Se diría que las randas de encaje de la playa está dibujado por ellas, con esos arabescos con que dibuja en la arena de los jardines las siluetas de las hojas y de las ramas. Es como cuando el sol se filtra a través de una gran cortina de encaje y su dibujo se marea sobre el suelo.

En el horizonte se condensan nubes albas, formando una faja anchísima, en cuyo blancor lechitemo resalta el agua gris pizarra. Este mar en marea alta da una idea de fecundación, de plenitud, está henchido como un inmenso seno cuya, leche se escapa en chorros bullidores, entrecruzados, batidos, para tenderse en el níveo encaje que engalana toda la playa.
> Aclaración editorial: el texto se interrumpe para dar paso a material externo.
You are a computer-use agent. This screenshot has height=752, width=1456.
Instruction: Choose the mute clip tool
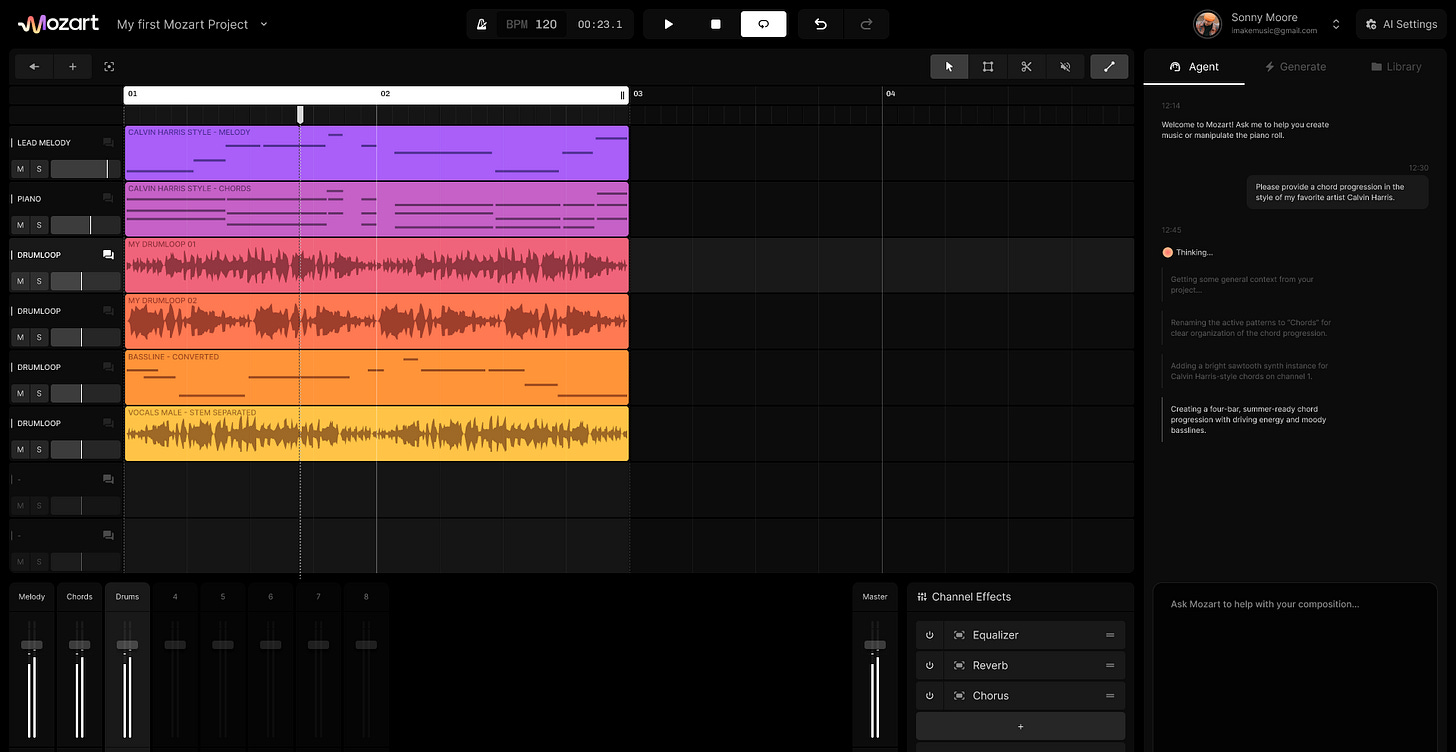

Suena el oleaje como chorros de leche en el cuévano, desde donde se desborda, cae y se desparrama la espuma blanca y burbujeante.

La mano nerviosa del lector dejó pasar algunas páginas.

Marina 15.—El mar está tan sereno que no tiene color. Es como un cristal con azogue o más bien como una lámina de acero bruñido, de esas que sirvieron de espejo a los romanos, y que tenían siempre algo de ligeramente empañado, como por el vaho de un aliento perfumado y ligero.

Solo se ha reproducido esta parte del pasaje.